Décalé mais cohérent

La politique française tendait ainsi, au fil des années et malgré les prurits des opposants et de la presse, à défendre les Arabes contre leurs vieux démons et les Israéliens contre leurs nouveaux extrémistes. Cette politique fidèle aux principes nés sous Charlemagne cherchait à contourner le piège désastreux du "c’est eux ou c’est nous" qui ne cesse de menacer les peuples d’Orient et désormais aussi les nôtres. L’ignominie des massacres de Juifs rend la tâche en apparence impossible ; cependant la barbarie contre les civils est une constante de la culture ottomane. Les massacres des chrétiens de Damas en 1860, par exemple, présentent des similitudes terrifiantes avec les crimes commis le mois dernier dans des kibboutz. En 1960, la France avait réussi à rétablir la paix civile. 

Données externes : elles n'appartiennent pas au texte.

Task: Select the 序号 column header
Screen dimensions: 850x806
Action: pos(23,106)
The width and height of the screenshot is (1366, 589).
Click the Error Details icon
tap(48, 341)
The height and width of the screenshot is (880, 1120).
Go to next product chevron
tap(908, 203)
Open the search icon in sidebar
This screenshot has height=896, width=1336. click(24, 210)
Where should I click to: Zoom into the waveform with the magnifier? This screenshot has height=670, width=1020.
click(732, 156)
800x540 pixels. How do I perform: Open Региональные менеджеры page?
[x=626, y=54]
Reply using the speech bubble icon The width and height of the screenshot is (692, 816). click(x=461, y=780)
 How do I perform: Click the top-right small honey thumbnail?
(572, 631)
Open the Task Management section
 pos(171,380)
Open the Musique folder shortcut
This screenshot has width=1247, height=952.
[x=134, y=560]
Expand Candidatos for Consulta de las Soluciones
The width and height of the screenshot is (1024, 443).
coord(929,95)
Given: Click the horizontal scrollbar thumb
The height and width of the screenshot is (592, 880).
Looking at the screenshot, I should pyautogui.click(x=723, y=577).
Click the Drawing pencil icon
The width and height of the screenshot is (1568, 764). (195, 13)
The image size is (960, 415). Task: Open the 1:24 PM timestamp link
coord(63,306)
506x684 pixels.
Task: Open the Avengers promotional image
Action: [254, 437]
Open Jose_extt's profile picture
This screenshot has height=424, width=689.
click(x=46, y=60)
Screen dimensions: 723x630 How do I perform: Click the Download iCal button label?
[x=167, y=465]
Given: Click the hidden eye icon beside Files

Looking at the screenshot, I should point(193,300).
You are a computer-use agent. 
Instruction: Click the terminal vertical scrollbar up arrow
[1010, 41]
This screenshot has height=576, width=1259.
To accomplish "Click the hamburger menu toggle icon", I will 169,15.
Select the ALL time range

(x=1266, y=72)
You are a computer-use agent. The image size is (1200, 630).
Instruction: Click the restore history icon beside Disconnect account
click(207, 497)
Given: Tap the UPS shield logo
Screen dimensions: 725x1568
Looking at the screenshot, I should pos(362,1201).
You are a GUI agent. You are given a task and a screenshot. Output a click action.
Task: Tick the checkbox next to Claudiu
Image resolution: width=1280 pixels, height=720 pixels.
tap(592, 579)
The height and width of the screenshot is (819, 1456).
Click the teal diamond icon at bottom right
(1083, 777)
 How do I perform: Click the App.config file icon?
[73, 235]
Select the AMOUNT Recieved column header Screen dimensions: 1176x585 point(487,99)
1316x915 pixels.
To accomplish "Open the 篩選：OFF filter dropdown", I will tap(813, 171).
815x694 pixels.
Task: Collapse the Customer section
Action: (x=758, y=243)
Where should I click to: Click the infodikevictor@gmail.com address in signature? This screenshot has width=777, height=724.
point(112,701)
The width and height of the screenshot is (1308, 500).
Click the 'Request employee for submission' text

Aujourd’hui, dans un monde devenu infiniment plus complexe et plus dangereux, à la tête d’un pays dans lequel l’islam est désormais une donnée majeure de politique intérieure, Emmanuel Macron ne fait rien d’autre que tenter de porter la vision qui fut celle de Charlemagne, de François Ier ou de Charles de Gaulle. Évidemment sa voix porte moins. Évidemment, il n’a plus les clefs du dossier. Mais le fait qu’il se rende successivement à Tel Aviv, à Amman et au Caire, pour redire cette idée simple qu’il faut deux États, un juif et un palestinien, pour suggérer une coalition contre les assassins du Hamas et pour exhorter les uns et les autres à trouver une solution politique, cela semble décalé, au moins cela est cohérent. Il est significatif que, dans la France de l’intérieur, ce soient les imams des banlieues qui appellent à l’apaisement après les bombardements à Gaza quand ce sont les bobos de La France insoumise qui réclament la confrontation et semblent se languir d’attendre les orages désirés. La Paix est un chemin qui demande un travail ascétique sur soi-même.